_Your instructions_.
Give again the line that contains "Screen dimensions: 1059x865", plus every line after it to the end of the records, unchanged.

_Material for the task_.
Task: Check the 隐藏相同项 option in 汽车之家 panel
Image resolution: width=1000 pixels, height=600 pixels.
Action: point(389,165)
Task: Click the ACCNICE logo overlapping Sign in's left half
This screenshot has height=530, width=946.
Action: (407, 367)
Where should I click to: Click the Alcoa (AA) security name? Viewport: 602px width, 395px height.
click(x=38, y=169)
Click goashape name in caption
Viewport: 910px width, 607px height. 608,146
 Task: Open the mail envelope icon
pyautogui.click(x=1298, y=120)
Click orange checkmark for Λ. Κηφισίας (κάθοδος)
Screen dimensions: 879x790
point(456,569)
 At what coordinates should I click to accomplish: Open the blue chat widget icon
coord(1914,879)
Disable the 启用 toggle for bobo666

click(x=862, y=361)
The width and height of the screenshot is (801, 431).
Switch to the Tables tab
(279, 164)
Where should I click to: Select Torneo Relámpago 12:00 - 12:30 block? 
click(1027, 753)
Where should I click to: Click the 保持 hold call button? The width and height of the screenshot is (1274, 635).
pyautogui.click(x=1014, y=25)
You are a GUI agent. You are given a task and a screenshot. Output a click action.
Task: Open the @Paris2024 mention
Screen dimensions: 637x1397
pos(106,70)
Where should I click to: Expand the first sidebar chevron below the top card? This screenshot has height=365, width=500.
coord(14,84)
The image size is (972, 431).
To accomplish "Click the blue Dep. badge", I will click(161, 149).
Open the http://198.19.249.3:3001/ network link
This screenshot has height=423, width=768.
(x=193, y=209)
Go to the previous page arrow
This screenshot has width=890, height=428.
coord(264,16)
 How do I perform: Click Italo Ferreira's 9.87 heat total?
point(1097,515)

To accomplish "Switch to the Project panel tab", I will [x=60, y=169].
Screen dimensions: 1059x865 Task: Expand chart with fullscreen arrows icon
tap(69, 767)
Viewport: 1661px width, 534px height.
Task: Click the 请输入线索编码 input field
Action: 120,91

_Response_.
Screen dimensions: 1059x865 Task: Expand chart with fullscreen arrows icon
tap(69, 767)
Viewport: 1661px width, 534px height.
Task: Click the 请输入线索编码 input field
Action: 120,91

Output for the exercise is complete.